= Thomas Phillips (educational benefactor) =

Thomas Phillips (6 July 1760 – 30 June 1851), was an educational philanthropist, a slave owner, a major donor to St David's College, Lampeter, and the founder of Llandovery College in Wales.

Phillips was born in London, within the sound of Bow Bells, to parents from Llandegley, Radnorshire. He completed part of his education in Wales and later credited his long life to his hill-climbing youth. He became apprenticed to an apothecary at Hay-on-Wye, possibly Mr Powell, before becoming a pupil of the celebrated London surgeon John Hunter of Jermyn Street. He qualified as a surgeon in 1780 and then joined the Royal Navy serving for two years. He travelled as surgeon's mate on the frigate Danae, before visiting military outposts on the Saint Lawrence, including Montreal and Quebec as surgeon on the Hind. After leaving the navy, he qualified as a member of the Company of Surgeons and joined the East India Company. He spent much of his career in India, carrying on business as well as working as a surgeon. In 1796, he became inspector of hospitals in Botany Bay, Australia. From there, he went on to China, Penang, Chennai and Kolkata. In 1798, he sailed home on sick leave; his ship was captured by a French privateer resulting in his temporary detention in Bordeaux.

In 1800, he married Althea Edwards, daughter of the rector of Cusop, Herefordshire; they had no children together. Returning to India, he became Superintending Surgeon and a member of the Bengal Medical Board. He travelled to Nepal with the campaign against the Gurkhas under Major-General Robert "Rollicking Rollo" Gillespie. He and his assistant cared for the injured as they fell, evidently using a type of mobile field-hospital and dressing-station.
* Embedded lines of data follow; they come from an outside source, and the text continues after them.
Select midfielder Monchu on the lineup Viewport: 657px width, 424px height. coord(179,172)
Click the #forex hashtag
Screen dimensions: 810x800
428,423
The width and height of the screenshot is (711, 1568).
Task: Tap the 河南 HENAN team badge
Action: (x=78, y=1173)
Phillips also started to set up some small libraries in mess rooms in order to further the education of soldiers serving in India. He bought a sugar plantation on the island of St Vincent for £40 000, and, he returned to London, a rich man, in 1817. Following the abolition of slavery, he was awarded £4737 8s 6d in compensation for the loss of 167 enslaved people.

== Philanthropy ==

Phillips retired, a rich man, to 5 Brunswick Square, London. He "spent the rest of his days in acts of charity, kindness and hospitality," wanting to give away as much as possible so he could see it well used. His main interest was in buying many thousands of books and donating them to a variety of reading rooms and scientific institutes. Phillips was a major benefactor of St David’s College, Lampeter, giving over 22,500 books to the library (known as the Thomas Phillips Collection) and establishing six scholarships of £24 a year for boys from Breconshire and Radnorshire. Prices were depressed at the time and Phillips was able to purchase incunables and other rarities at a low cost. His gifts included six medieval manuscripts and about fifty incunables. A huge range of subjects was covered, including travel and topography, natural history, literature, philosophy and theology. The books were sent to Lampeter in sixty batches between March 1834 and February 1852, probably shipped via Carmarthen and then by road.

== Llandovery College ==

He also founded Llandovery College in 1847, after the college authorities had refused his offer to endow a Welsh professorship at Lampeter. Llandovery College was founded under the name of the Welsh Educational Institution, with a donation of £4,666 and a library of 7,000 books given by Phillips. It is not certain whether he spoke the Welsh language himself, but he had a major concern for its survival. He specified that it be taught regularly and systematically at the college, and also "for some portion of the day" to be the sole medium of communication and instruction. The foundation stone was laid on 13 December 1849.

Phillips attended meetings of the London College of Surgeons almost to the end of his life. Phillips died in 1851; he was buried in the crypt of St Pancras church, London, next to his wife. At his death, 50 000 books were found in his home, all designated for distribution to various libraries.